2. Imbalan sehubungan dengan jasa, pekerjaan, atau kegiatan
3. hadiah dan penghargaan dengan nama dan dalam bentuk apa pun.
4. Pensiun dan pembayaran berkala lainnya
5. Premi swap dan transaksi lindung nilai lainnya
6. keuntungan karena pembebasan utang
PPh PASAL 26 YANG TIDAK BERSIFAT FINAL
Pemotongan pajak atas Wajib Pajak Luar Negeri adalah bersifat final, namun atas
penghasilan sebagaimana di maksud dalam pasal 5 ayat (1) huruf b dan huruf c, dan
atas penghasilan Wajib Pajak Orang Pribadi atau Badan Luar Negeri yang berubah
status menjadi Wajib Pajak dalam negeri atau badan luar negeri, pemotongan
pajaknya tidak bersifat final sehingga potongan pajak tersebut dapat di kreditkan
dalam Surat Pemberitahuan Tahunan pajak penghasilan.
Penghasilan penghasilan tertentu dipotong Pajak Penghasilan Pasal 26 yang tidak
bersifat final, yaitu :
1. Pemotongan atas penghasilan sebagai berikut :
a. Penghasilan kantor pusat dari usaha atau kegiatan, penjualan barang, atau
pemberian jasa di indonesia yang sejenis dengan yang di jalankan atau di lakukan
oleh bentuk usaha tetap di Indonesia.
b. Penghasilan berupa dividen; bunga termasuk premium, diskonto, dan imbalan
sehubungan dengan jaminan pengambilan utang; royalti, sewa, dan penghasilan lain
sehubungan dengan harta; imbalan sehubungan dengan jasa, pekerjaan dan kegiatan;
hadiah dan penghargaan; pensiun dan pembayaran berkala lainnya, yang diterima atau
di peroleh kantor pusat, dengan syarat hubungan efektif antara Bentuk Usaha Tetap
dengan harta atau kegiatan yang memberikan penghasilan dimaksud.
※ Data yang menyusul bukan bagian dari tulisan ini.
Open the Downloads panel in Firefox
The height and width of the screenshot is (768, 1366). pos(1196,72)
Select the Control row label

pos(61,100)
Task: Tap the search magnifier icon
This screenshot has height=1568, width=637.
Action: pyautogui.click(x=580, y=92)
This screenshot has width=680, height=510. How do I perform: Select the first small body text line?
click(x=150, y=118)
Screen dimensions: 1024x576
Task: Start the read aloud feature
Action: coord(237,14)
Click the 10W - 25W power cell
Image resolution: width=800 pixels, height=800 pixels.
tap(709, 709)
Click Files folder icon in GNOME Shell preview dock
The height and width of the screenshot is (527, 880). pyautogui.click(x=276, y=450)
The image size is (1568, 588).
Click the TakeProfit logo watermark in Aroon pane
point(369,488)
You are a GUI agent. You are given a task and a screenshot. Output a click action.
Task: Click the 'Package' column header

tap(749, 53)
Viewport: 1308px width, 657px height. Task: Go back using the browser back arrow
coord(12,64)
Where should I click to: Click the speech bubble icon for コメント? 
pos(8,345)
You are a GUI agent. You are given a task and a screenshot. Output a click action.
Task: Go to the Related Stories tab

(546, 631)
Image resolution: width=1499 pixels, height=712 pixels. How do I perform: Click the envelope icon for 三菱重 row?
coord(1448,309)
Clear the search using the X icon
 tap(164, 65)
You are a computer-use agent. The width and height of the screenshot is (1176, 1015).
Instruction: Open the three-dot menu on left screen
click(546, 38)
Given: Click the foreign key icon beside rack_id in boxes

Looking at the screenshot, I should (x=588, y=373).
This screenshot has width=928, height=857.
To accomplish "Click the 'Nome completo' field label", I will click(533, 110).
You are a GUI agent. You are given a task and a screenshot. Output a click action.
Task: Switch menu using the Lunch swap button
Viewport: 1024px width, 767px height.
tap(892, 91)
2. pemotongan atas penghasilan yang di terima atau di peroleh orang pribadi atau

badan luar negeri yang berubah status menjadi Wajib Pajak Penghasilan Pasal 26 atas
penghasilan yang di terima atau di peroleh orang pribadi atau badan luar negeri yang
berubah status menjadi Wajib Pajak Dalam Negeri atau Bentuk Usaha Tetap , tidak
bersifat final sehingga potongan pajak tersebut dapat di kreditkan dalam SPTPP.